He put his hand on her shoulder, as though she would have trouble understanding otherwise. ‘The boy misses his mother, I know that. I should give him more time, but . . .’

She tried to keep the sarcasm out of her voice. ‘Your duties?’

He looked wounded, his gaze pointing beyond her, to the small patches of sunshine now visible through the clouds. ‘A boy needs to find his way in the world.’

She wasn’t sure what he meant, but she wanted to agree with him, to tell him it was all right, that he was doing his best. It couldn’t be easy, raising a son. He was laying down the law, she could see that, but he made it appear as if he had no choice, as though there were something natural about the rule he was imposing. She struggled with herself, knowing that if she pushed too hard he might abandon her entirely, that perhaps he was giving her this chance simply because his wife was not here to admonish him, dead before she could pour that last drop of venom into his ear and make him deaf to her for ever. Maya tried to be grateful for this.

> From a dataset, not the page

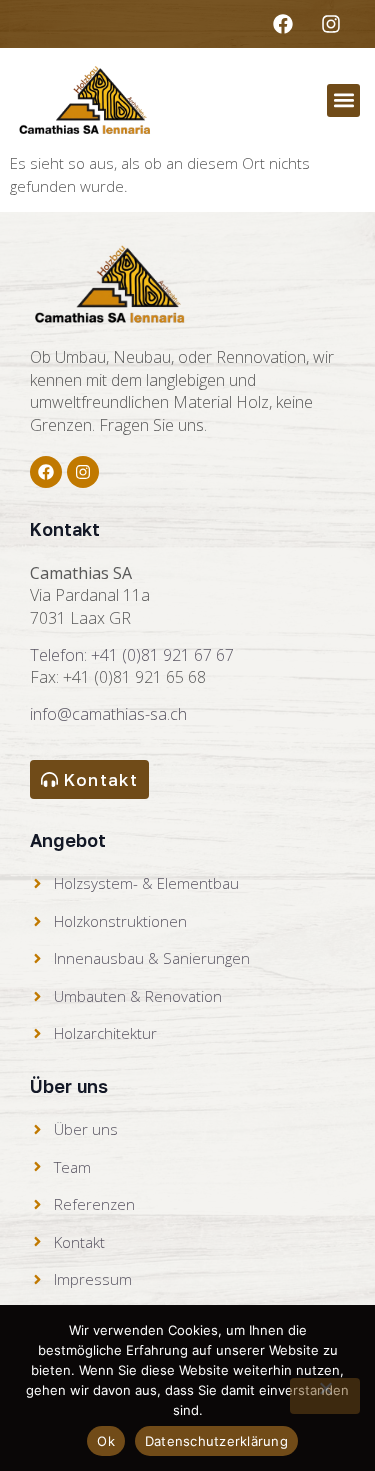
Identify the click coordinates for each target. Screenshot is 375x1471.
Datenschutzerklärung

‘Go in and see Ammoo – she’s expecting you.’ And she turned around and made her way down the stairs and towards the operating theatre, drying her hair with the end of her sari, the rain still heavy on her cheek.

1972
May

Sohail finds, in the spring after he has returned from the war, that his hands will not stop shaking. He holds his hands to his chest. He wraps them around the teapot. He stands on the threshold of his mother’s room. Ma, he wants to say, my hands will not stop shaking. Will you say a prayer and blow on them? Will you twine your fingers through mine and bind them to yours? But he stops. He isn’t a child any more; he’s a man, a soldier back from the war. He asks himself if he can be right again, if he can be good. After Piya, after the killing.

This is how the war made its way into their house. Sohail, spilling water from his glass, flicking dal over the side of his plate. A vanishing woman. A shake of the hand. A silence between siblings.

He had killed an innocent man. The man was not an enemy, not a soldier. Just someone who had let the wrong word come out of his mouth. There is only one way to be good now. The Book has told him he is good, that it is in his nature to be good. The words have been reclaimed and he swells up with love for the Book. Weeks after Piya has disappeared – leaving only the faint trace of her scent, which he tries to pick up in the kitchen where she had squatted, or the rectangle on the floor where she had spread her sleeping mat – he finds himself climbing the ladder up to the roof and sitting cross-legged under the open sun. It is May, a windless, rainless month, heat tearing through the sky. He sits and reads the words. His mother has given him the Book and he reads the words, refusing to see his friends or celebrate the victory. Dimly, he hears them: time to go back to the university; stop worrying your mother, na, and be happy, yaar, war is over. Time to sell-e-brate.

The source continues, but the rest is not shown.